I was safe most of my life. Looking for the easy way or just not looking. Burrowing into my four-corner room, emerging to get my ass kicked regularly by incandescent prodigies or fatherly encyclopedias of music. Knowing the correct letters of saxophone spelled the limits of my smart-ass isolation. Mike ignored me the rest of the night. Later, he sat in, playing “Be my Love”, with its' opening octave leap and Italian tenor pedigree, a favorite of his. Like his mentor, Mickey Fields, melody, harmony, lyrics and context all on display. He left before I could say goodbye, a package waiting somewhere.

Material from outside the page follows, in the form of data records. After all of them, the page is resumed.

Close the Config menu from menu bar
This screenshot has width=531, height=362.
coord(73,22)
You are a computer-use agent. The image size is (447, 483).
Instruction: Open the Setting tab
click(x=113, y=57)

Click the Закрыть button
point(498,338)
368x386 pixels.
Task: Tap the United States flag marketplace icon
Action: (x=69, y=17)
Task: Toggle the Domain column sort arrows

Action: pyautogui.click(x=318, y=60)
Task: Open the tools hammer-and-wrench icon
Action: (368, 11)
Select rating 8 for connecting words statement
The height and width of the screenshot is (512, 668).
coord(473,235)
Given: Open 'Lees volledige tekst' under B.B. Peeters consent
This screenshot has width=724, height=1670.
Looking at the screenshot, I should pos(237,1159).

Drugs didn't appear to destroy him. Hunting for and consuming so many chemicals checked and replaced his emotional steering and braking systems; adding cheap fluids and bolting in faulty parts. I didn't work with him anymore, but heard he and buddy met some tough women in a bar. The ladies let them know they'd need a smorgasbord to party. The guys outdid themselves. In the motel where they convened, the ladies fulfilled their promise. While paired off and horizontal, police burst in, guns drawn. The women had run this hustle a few times before, robbing and sometimes killing their horny marks. Those cops drilled that lesson in before they sent the guys off.
He lived with a woman addict, wading a swamp of crack vials, venal dealers and human degradation. After a bust, Mike took the fall and ended up inside. A lawyer-drummer, with a judgeship on his resume, got him a plea; doing incalculable work pro bono. The delicious irony of a brilliant black man saving Mike's hunky ass in Jim-Crow Baltimore fully seasoned and served when said lawyer entered the national spotlight representing the family of a young man brutally killed in police custody.

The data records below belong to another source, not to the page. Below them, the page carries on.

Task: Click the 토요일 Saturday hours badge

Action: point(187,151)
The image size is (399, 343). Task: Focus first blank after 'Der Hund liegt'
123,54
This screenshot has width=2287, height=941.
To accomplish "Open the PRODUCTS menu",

Back on the streets and lean, I saw him in the joint once more. He listened to a set. After downing tools, I walked behind bar to greet him. In yellow light, face dull, he took me through it, splicing film for the eleven o'clock news. Whatever he cut out, lay unclaimed in evidence or was flushed down a toilet in lockup. He cleared his throat.
“I'm a cock-strong motherfucker, always have been. But there's days I think my time is up, ye know. Tried to help some body who couldn't catch a break. 'Cept I got fucked for it. Wasn't for a guy that was connected, I'd still be in that shit. He fuckin' did me a solid, ye know. Fuckin' cops didn't give a fuck. Just needed to take somebody down, ye know. I ain't never snitched on nobody and I ain't gonna fuckin' start now.”

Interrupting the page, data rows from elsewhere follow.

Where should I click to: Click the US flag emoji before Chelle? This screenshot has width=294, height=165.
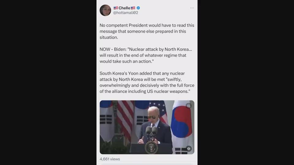pos(116,8)
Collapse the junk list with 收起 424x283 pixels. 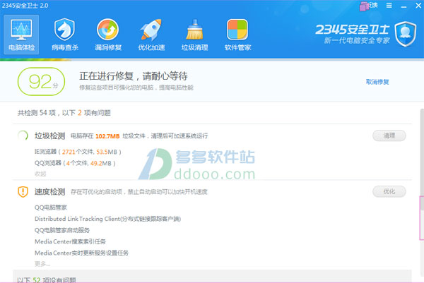pyautogui.click(x=40, y=174)
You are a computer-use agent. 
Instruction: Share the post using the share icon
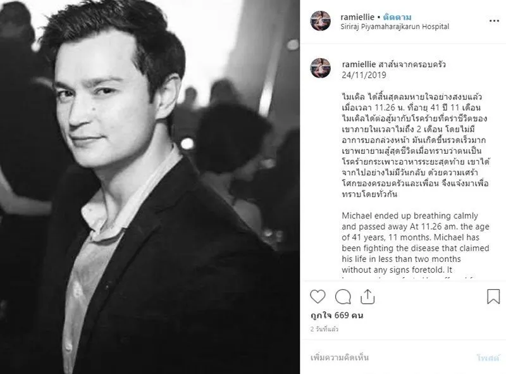[367, 297]
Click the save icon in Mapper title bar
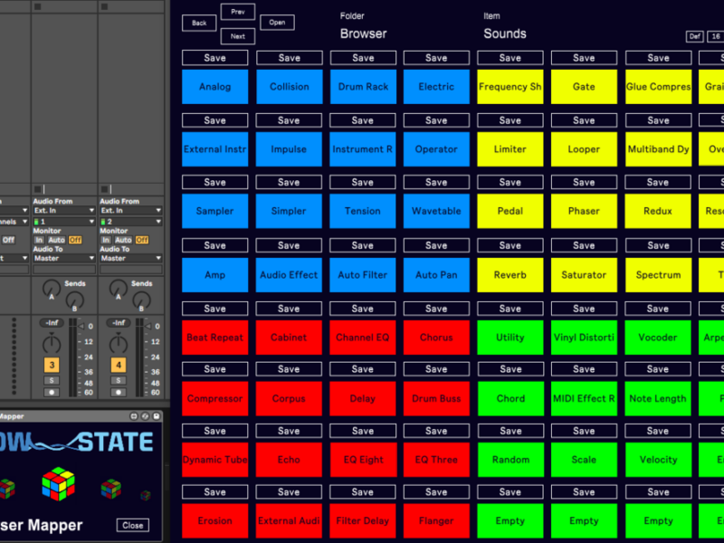 tap(156, 416)
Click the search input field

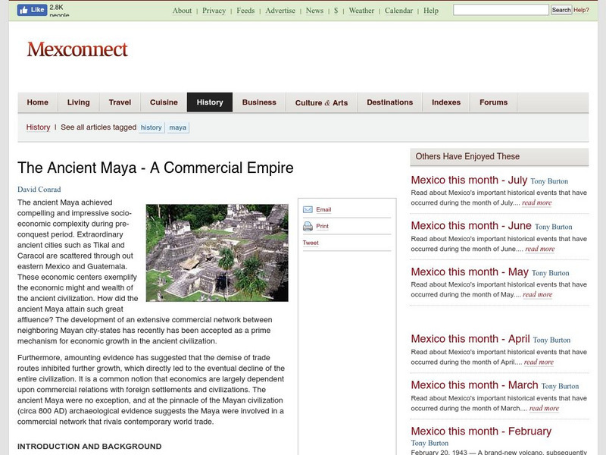coord(501,10)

Mike's eyes darkened to stones. Tears slicked his face. Unshaven, with papyrus skin, he stared off; finally, an old man. Made porous by a million tiny punctures. Each, pushed all the way through, taking a spiraled core of ferocity and wit.
There's a YouTube of him playing and singing “Old Folks”. A single photo, eyes closed, blowing fiercely, accompanies the audio to the end. The tune is sentiment with a side of bacon: Its' harmony turns around and around until the bridge makes good on its' debt to the blues. Singers work the sweet lyrics while an easy melody invites tangents. Mike, horn a brass organ stop, makes his notes fat and tender, pulling chromatic threads and letting them dangle. He sings only the final A section:
“Someday there's gonna be no more old folks
What a lonesome old town this will be
Children's voices at play
Will be still for a day
The day they take old folks away”
After it ends, voices in the club approve. Above the chatter, Mike adds:
” 'at was for my mom”
The founders of this music, black, beige, men and women, walked lifelong under a full moon of relentless hate and spasmodic violence. Their art flourished, civilizing all it touched. When we take our instruments and revisit the tones and forms they created, every molecule vibrates the world their spirits share. That lunar glow absent, they ride waves of tales told a thousand times now echoing a thousand-fold. I figure Mike is home. His voice rough under surging foam, eyes swallowing sunlight. He earned a full measure of peace with his songs.